An elegant solution to this problem is an operator called the pipe, which looks like |>. You can insert it by using the keyboard shortcut Shift+Cmd+M (Mac) or Shift+Ctrl+M (Windows). Here’s how you could use a pipe to select and filter in one step:
surveys |>
select(-day) |>
filter(month >= 7)# A tibble: 8,244 × 13
source record_id month year plot_id species_id sex hindfoot_length weight
<chr> <dbl> <dbl> <dbl> <dbl> <chr> <chr> <dbl> <dbl>
1 data_r… 1 7 1977 2 NL M 32 NA
2 data_r… 2 7 1977 3 NL M 33 NA
3 data_r… 3 7 1977 2 DM F 37 NA
4 data_r… 4 7 1977 7 DM M 36 NA
5 data_r… 5 7 1977 3 DM M 35 NA
6 data_r… 6 7 1977 1 PF M 14 NA
7 data_r… 7 7 1977 2 PE F NA NA
8 data_r… 8 7 1977 1 DM M 37 NA
9 data_r… 9 7 1977 1 DM F 34 NA
10 data_r… 10 7 1977 6 PF F 20 NA
# ℹ 8,234 more rows
# ℹ 4 more variables: genus <chr>, species <chr>, taxa <chr>, plot_type <chr>The pipe takes the thing on the lefthand side and inserts it as the first argument of the function on the righthand side. By putting each of our functions onto a new line, we can build a nice, readable pipeline.

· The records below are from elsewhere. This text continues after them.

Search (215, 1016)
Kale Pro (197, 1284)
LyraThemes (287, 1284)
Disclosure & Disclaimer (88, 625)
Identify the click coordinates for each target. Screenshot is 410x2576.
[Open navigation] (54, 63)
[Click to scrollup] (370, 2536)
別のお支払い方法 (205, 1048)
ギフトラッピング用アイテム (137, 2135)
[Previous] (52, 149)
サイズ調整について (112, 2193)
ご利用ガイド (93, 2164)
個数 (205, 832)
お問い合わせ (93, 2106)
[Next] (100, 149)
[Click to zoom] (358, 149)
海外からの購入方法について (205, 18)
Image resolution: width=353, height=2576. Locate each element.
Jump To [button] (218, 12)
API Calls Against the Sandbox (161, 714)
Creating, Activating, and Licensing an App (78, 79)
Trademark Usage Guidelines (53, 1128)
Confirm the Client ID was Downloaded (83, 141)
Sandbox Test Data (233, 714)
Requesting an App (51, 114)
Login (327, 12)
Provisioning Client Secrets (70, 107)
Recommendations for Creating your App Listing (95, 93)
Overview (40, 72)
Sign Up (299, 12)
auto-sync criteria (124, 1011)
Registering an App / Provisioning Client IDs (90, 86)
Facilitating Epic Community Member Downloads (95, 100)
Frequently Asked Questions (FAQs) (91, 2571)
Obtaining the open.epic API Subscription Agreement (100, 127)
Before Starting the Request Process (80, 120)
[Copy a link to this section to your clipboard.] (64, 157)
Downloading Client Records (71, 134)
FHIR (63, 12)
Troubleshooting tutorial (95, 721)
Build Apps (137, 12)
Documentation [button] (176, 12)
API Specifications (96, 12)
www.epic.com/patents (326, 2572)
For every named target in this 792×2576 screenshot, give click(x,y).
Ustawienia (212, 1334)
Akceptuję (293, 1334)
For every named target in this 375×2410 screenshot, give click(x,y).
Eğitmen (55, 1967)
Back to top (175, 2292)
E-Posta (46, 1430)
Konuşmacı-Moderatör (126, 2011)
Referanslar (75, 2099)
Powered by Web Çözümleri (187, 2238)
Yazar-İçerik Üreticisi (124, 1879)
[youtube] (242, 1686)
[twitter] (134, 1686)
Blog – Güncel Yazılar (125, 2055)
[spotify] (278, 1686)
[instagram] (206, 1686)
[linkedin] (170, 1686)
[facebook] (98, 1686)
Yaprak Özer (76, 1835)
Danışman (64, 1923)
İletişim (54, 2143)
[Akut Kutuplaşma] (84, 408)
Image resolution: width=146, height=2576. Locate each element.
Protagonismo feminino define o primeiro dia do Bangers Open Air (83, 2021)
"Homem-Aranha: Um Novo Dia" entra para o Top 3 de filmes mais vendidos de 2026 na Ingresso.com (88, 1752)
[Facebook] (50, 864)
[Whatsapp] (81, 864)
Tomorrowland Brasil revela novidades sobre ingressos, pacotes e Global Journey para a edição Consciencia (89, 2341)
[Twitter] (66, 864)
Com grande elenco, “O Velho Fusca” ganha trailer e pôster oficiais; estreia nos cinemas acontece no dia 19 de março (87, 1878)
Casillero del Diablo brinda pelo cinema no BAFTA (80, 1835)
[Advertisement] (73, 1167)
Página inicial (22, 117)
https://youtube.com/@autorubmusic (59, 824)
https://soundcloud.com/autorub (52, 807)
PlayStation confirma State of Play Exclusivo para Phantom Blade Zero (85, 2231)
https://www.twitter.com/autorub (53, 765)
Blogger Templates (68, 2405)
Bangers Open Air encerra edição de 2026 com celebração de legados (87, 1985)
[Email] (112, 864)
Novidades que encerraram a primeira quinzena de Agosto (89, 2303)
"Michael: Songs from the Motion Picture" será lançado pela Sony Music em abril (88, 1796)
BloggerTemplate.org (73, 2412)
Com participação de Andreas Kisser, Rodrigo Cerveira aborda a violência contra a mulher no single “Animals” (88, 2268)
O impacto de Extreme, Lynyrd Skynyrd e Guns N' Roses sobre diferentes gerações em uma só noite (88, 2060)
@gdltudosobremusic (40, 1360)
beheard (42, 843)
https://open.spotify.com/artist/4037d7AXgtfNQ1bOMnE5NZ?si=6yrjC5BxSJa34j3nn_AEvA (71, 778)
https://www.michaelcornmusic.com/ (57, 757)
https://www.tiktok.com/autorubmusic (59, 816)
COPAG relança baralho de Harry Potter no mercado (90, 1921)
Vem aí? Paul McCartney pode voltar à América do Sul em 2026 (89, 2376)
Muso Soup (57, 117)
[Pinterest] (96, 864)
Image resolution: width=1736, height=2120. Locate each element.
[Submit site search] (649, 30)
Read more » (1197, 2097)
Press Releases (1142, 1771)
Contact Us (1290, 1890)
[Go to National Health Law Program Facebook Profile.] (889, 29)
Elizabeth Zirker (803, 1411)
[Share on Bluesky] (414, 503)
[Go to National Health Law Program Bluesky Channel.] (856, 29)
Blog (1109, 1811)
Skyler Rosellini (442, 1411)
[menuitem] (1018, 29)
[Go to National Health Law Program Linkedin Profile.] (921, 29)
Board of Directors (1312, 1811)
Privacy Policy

It can be useful to think of this as a little assembly line for our data. It starts at the top and gets piped into a select() function, and it comes out modified somewhat. It then gets sent into the filter() function, where it is further modified, and then the final product gets printed out to our console. It can also be helpful to think of |> as meaning “and then”. Since many tidyverse functions have verbs for names, a pipeline can be read like a sentence.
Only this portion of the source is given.